Background: Otitis media (OM) is a common childhood disease characterised by middle ear inflammation and effusion. Susceptibility to recurrent acute OM (rAOM; ≥ 3 episodes of AOM in 6 months) and chronic OM with effusion (COME; MEE ≥ 3 months) is 40-70% heritable. Few underlying genes have been identified to date, and no genome-wide association study (GWAS) of OM has been reported.

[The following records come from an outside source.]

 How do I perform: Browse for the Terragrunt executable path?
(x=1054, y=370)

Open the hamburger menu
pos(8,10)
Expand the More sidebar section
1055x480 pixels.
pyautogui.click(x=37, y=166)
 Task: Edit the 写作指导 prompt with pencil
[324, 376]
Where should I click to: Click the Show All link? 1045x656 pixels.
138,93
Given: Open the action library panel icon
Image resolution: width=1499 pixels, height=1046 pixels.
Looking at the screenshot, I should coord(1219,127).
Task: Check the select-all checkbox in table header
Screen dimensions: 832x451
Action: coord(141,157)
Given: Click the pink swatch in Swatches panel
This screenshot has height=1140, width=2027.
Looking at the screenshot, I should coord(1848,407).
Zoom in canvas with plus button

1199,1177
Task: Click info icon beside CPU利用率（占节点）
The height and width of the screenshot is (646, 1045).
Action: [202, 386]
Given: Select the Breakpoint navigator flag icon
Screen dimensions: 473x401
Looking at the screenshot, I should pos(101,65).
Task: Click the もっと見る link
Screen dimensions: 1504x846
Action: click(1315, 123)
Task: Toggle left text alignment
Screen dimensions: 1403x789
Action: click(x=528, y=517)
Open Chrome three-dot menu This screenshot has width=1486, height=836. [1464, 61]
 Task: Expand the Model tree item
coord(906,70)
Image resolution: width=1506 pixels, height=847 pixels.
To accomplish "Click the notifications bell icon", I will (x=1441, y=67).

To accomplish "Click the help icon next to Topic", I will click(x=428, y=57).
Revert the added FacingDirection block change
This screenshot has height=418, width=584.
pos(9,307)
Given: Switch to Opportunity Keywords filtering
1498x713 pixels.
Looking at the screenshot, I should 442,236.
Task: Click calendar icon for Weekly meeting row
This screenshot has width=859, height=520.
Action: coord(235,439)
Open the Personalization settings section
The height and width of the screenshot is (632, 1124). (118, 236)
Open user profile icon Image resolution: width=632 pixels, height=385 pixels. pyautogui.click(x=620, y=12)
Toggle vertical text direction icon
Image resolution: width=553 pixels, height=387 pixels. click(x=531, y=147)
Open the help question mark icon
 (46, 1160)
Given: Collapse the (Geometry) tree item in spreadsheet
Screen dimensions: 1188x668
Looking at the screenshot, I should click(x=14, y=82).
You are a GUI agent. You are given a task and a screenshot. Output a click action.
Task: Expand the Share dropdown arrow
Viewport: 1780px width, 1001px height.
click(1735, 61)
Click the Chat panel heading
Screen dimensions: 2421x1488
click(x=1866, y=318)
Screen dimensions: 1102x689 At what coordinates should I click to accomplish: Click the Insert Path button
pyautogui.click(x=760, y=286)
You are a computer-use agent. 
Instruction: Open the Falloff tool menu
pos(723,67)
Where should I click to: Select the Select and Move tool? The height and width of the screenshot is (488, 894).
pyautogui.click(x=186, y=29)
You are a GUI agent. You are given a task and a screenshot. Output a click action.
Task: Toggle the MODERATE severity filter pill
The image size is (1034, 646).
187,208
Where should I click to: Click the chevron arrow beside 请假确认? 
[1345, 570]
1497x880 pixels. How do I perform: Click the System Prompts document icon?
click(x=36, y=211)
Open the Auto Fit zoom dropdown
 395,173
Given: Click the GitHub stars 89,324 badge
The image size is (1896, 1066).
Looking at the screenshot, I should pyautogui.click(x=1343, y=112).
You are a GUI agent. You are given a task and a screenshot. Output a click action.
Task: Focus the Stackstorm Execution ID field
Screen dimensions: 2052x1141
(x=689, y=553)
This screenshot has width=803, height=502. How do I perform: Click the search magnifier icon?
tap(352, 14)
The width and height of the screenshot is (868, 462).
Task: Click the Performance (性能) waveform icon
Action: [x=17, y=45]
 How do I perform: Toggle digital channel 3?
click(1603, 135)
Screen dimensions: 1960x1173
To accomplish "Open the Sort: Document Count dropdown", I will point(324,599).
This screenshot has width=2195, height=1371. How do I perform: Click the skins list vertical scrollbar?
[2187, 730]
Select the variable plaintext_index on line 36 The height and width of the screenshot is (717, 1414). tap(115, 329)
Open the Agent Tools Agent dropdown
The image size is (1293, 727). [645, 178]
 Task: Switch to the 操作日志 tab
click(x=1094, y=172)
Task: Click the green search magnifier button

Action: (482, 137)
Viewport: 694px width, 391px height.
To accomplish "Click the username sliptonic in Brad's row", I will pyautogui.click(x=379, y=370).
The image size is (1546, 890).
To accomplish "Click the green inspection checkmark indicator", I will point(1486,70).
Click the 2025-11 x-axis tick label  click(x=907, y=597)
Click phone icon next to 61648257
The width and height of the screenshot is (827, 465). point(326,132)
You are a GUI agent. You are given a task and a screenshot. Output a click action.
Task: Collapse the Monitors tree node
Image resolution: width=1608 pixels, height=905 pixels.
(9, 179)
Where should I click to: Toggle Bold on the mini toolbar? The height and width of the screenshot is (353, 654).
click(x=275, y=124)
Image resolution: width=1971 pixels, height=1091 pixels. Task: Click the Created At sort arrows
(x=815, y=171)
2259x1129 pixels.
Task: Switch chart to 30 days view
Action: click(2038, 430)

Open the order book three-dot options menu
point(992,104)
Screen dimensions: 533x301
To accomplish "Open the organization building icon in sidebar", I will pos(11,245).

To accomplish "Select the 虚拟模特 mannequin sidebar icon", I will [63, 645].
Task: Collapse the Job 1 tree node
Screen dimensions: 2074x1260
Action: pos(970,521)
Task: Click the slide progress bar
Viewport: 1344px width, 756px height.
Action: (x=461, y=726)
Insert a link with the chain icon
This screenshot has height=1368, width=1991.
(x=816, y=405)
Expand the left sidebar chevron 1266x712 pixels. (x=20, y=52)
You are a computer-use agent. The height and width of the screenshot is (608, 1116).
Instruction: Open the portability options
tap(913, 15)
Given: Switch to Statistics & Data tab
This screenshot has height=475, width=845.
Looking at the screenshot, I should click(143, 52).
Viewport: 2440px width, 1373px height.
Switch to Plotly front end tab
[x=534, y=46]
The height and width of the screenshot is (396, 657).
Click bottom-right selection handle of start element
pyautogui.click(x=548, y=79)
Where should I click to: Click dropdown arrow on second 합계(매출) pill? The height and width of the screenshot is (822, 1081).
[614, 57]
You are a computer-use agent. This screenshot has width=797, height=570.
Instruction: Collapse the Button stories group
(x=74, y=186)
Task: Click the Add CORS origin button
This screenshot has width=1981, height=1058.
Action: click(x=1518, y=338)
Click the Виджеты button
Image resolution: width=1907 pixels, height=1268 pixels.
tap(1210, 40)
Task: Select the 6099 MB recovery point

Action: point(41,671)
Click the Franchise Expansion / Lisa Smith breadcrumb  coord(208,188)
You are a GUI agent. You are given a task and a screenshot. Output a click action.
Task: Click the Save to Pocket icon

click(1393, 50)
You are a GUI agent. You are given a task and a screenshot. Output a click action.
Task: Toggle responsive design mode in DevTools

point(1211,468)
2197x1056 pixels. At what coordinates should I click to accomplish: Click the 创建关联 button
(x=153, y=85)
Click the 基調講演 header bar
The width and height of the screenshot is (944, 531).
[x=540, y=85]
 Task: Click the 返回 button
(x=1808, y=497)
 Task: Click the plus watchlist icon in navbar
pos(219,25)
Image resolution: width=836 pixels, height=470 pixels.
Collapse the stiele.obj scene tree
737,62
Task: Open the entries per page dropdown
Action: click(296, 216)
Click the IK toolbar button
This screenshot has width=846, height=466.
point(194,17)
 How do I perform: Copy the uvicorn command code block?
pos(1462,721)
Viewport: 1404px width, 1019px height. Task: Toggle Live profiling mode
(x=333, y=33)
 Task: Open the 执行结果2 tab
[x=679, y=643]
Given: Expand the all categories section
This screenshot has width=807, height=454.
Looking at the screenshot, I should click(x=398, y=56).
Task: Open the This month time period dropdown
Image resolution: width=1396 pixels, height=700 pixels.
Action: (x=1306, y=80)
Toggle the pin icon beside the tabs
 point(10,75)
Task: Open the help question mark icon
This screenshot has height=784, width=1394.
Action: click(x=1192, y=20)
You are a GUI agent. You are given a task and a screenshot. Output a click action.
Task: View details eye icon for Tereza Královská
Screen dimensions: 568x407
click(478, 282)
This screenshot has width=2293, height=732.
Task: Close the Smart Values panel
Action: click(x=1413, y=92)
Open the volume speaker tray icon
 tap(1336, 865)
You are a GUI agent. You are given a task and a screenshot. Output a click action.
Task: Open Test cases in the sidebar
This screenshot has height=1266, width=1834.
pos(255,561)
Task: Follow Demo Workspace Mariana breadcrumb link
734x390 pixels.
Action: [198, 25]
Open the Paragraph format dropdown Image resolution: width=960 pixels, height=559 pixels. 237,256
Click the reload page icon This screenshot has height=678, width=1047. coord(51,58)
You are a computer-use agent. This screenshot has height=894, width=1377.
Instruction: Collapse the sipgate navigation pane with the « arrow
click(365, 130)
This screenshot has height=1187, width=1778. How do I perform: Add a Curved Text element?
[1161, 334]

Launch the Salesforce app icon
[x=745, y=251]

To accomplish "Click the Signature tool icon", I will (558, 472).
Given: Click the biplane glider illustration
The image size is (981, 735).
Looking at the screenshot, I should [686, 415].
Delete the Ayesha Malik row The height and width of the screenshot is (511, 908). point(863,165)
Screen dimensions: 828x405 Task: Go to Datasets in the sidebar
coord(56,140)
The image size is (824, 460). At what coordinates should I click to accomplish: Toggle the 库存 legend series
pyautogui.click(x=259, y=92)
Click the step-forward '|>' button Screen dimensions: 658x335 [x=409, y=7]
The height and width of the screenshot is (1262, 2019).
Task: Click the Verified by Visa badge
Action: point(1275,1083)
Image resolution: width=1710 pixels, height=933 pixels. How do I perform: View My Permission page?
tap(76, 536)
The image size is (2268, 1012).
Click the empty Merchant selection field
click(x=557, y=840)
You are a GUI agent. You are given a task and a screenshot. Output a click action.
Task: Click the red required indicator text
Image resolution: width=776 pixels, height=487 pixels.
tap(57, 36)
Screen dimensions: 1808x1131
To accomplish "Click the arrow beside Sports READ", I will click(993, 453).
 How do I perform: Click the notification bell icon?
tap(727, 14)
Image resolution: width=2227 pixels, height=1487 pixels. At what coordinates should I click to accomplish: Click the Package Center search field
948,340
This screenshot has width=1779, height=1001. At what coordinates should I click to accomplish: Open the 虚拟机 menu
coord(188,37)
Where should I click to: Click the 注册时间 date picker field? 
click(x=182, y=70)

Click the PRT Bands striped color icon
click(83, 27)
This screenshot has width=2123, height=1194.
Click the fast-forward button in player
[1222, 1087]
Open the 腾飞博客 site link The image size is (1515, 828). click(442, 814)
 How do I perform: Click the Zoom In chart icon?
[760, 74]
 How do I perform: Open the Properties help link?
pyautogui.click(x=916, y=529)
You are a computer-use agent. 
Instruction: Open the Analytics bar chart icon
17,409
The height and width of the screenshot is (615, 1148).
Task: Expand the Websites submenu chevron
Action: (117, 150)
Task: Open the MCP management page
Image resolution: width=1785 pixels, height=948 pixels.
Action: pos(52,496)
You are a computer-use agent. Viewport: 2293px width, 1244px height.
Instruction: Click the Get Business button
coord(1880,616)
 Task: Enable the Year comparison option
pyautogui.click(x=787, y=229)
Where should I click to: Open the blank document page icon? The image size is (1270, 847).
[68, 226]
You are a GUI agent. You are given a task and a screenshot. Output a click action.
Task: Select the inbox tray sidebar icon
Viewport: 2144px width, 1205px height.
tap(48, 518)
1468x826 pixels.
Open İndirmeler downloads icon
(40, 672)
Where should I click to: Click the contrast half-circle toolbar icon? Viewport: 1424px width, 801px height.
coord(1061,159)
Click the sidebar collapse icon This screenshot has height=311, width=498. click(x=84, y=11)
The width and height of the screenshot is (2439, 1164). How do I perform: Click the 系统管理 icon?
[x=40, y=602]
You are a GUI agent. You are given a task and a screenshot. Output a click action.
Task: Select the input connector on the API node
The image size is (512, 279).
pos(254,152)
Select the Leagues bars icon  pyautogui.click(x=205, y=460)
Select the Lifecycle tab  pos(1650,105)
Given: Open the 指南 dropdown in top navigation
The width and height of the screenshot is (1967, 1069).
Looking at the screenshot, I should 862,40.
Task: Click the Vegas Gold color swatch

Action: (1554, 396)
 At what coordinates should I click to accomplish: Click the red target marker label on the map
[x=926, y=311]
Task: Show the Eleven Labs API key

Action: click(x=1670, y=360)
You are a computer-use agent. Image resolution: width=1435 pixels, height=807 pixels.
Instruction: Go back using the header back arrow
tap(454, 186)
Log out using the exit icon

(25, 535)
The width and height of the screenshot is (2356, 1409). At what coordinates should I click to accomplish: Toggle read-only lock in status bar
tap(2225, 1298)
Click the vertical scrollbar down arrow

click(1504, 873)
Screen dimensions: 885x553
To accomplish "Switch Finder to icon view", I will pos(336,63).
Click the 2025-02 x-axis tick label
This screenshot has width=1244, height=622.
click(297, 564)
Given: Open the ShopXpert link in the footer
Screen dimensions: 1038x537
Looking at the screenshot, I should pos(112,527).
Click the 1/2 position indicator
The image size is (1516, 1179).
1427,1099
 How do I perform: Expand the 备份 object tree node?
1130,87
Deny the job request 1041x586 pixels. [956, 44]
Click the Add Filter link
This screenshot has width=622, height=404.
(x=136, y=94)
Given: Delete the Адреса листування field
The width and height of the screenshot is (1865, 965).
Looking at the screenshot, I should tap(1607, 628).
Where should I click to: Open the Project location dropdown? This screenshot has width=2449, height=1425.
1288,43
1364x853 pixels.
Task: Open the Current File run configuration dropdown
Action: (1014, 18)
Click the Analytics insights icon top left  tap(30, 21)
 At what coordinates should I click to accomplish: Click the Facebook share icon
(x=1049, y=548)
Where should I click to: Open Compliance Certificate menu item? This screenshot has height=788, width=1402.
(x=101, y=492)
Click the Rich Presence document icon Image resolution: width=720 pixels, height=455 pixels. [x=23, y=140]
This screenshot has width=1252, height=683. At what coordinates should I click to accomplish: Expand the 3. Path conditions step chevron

Methods and findings: Data for 2,524,817 single nucleotide polymorphisms (SNPs; 535,544 quality-controlled SNPs genotyped by Illumina 660W-Quad; 1,989,273 by imputation) were analysed for association with OM in 416 cases and 1,075 controls from the Western Australian Pregnancy Cohort (Raine) Study. Logistic regression analyses under an additive model undertaken in GenABEL/ProbABEL adjusting for population substructure using principal components identified SNPs at CAPN14 (rs6755194: OR = 1.90; 95%CI 1.47-2.45; P(adj-PCA) = 8.3 × 10(-7)) on chromosome 2p23.1 as the top hit, with independent effects (rs1862981: OR = 1.60; 95%CI 1.29-1.99; P(adj-PCA) = 2.2 × 10(-5)) observed at the adjacent GALNT14 gene. In a gene-based analysis in VEGAS, BPIFA3 (P(Gene) = 2 × 10(-5)) and BPIFA1 (P(Gene) = 1.07 × 10(-4)) in the BPIFA gene cluster on chromosome 20q11.21 were the top hits. In all, 32 genomic regions show evidence of association (P(adj-PCA)<10(-5)) in this GWAS, with pathway analysis showing a connection between top candidates and the TGFβ pathway. However, top and tag-SNP analysis for seven selected candidate genes in this pathway did not replicate in 645 families (793 affected individuals) from the Western Australian Family Study of Otitis Media (WAFSOM). Lack of replication may be explained by sample size, difference in OM disease severity between primary and replication cohorts or due to type I error in the primary GWAS.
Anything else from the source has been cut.